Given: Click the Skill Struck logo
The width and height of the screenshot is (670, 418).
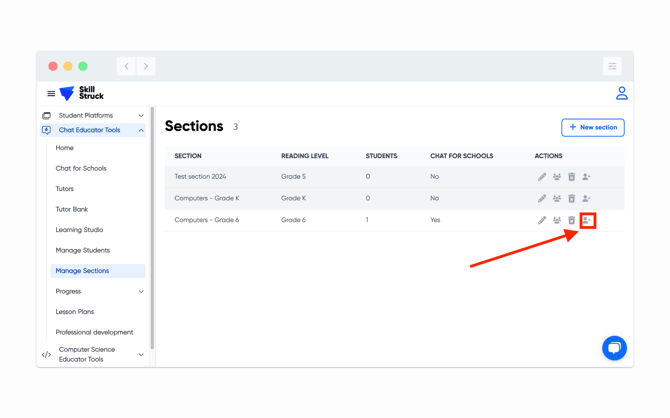Looking at the screenshot, I should pos(82,93).
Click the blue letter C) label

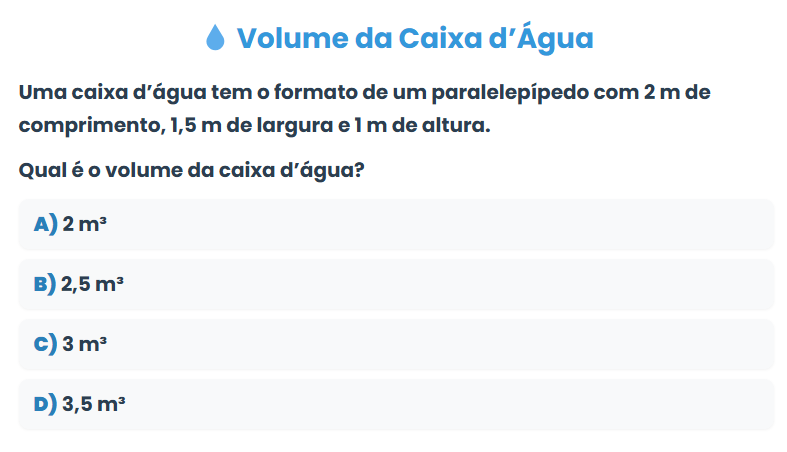point(45,345)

- TRY IT
Print every record above exactly as written, leaving out the pictures.

- RESPONSE TO THE TASK
Given: Click the Skill Struck logo
The width and height of the screenshot is (670, 418).
Looking at the screenshot, I should pos(82,93).
Click the blue letter C) label

point(45,345)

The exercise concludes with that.